* _Set tasks_
a – Could you condense the paragraph beginning "The linux-6.1.y tree contains" in the RDMA/rxe patch cover letter into a short bulleted list that keeps its main facts?
b – Could you write the next part of the RDMA/rxe patch cover letter, starting after its last sentence?

* _Page_
* [PATCH 6.1 0/3] RDMA/rxe: correct cleanup-task backport and timer cleanup
@ 2026-06-05 17:03 Vladislav Nikolaev
2026-06-05 17:03 ` [PATCH 6.1 1/3] Revert "RDMA/rxe: Fix the error "trying to register non-static key in rxe_cleanup_task"" Vladislav Nikolaev
` (2 more replies)
0 siblings, 3 replies; 5+ messages in thread
From: Vladislav Nikolaev @ 2026-06-05 17:03 UTC (permalink / raw)
To: stable, Greg Kroah-Hartman
Cc: Vladislav Nikolaev, Zhu Yanjun, Doug Ledford, Jason Gunthorpe,
Haggai Eran, Kamal Heib, Amir Vadai, Moni Shoua, Yonatan Cohen,
Leon Romanovsky, linux-rdma, linux-kernel, Zhu Yanjun,
lvc-project
The linux-6.1.y tree contains commit 3236221bb8e4 ("RDMA/rxe: Fix the
error "trying to register non-static key in rxe_cleanup_task""), which is
an incomplete backport of upstream commit b2b1ddc45745 ("RDMA/rxe: Fix
the error "trying to register non-static key in rxe_cleanup_task"").
The stable backport added guards for req.task and comp.task, but missed
the resp.task guard and also left rxe_cleanup_task(&qp->resp.task) above
the RC timer cleanup. The upstream fix checks all three tasks and keeps
resp.task cleanup after the timer cleanup.

* _Source excerpt_

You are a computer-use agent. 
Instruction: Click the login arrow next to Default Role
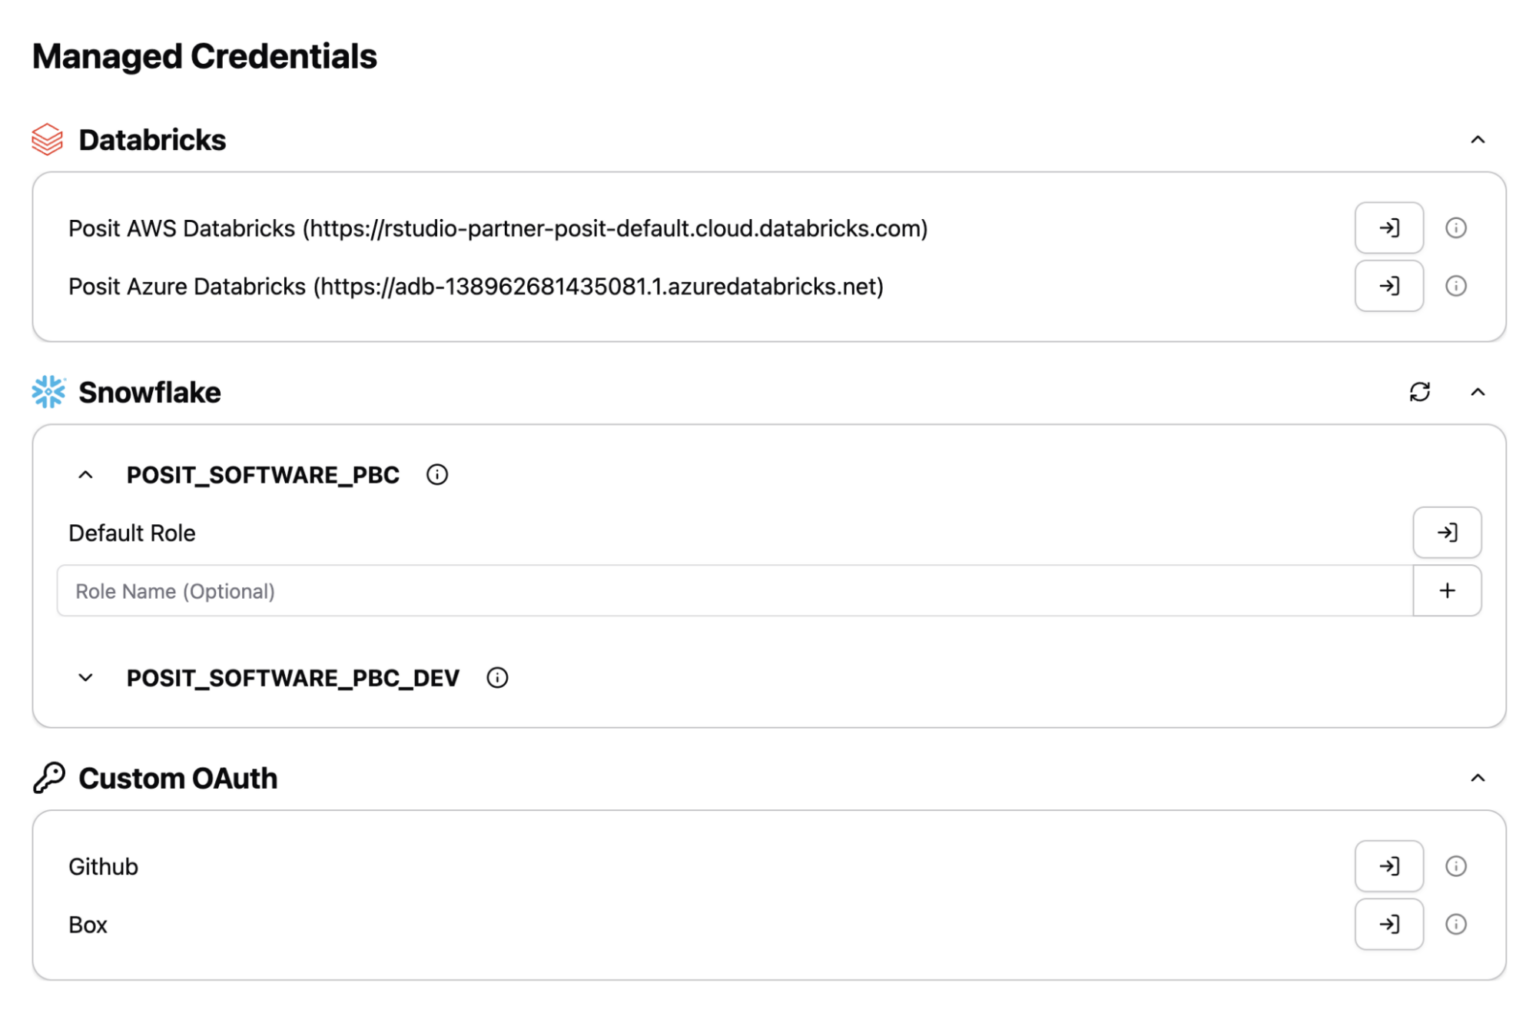1447,532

* _Responses per task_
a –
- linux-6.1.y has commit 3236221bb8e4, an incomplete backport of upstream commit b2b1ddc45745 (both titled "RDMA/rxe: Fix the error "trying to register non-static key in rxe_cleanup_task"").
- The stable backport guarded req.task and comp.task but not resp.task.
- It also left rxe_cleanup_task(&qp->resp.task) above the RC timer cleanup.
- The upstream fix checks all three tasks and keeps resp.task cleanup after the timer cleanup.

b –
This series first reverts the incomplete stable backport, then applies the
correct backport, and finally backports commit 1c7eec4d5f3b ("RDMA/rxe:
Fix "trying to register non-static key in rxe_qp_do_cleanup" bug") to
avoid deleting uninitialized RC timers during QP cleanup. The last patch
keeps del_timer_sync(), because linux-6.1.y has not renamed it to
timer_delete_sync() yet.
Vladislav Nikolaev (1):
Revert "RDMA/rxe: Fix the error "trying to register non-static key in
rxe_cleanup_task""
Zhu Yanjun (2):
RDMA/rxe: Fix the error "trying to register non-static key in
rxe_cleanup_task"
RDMA/rxe: Fix "trying to register non-static key in rxe_qp_do_cleanup"
bug
drivers/infiniband/sw/rxe/rxe_qp.c | 11 +++++++++--
1 file changed, 9 insertions(+), 2 deletions(-)
--
2.43.0
^ permalink raw reply [flat|nested] 5+ messages in thread
* [PATCH 6.1 1/3] Revert "RDMA/rxe: Fix the error "trying to register non-static key in rxe_cleanup_task""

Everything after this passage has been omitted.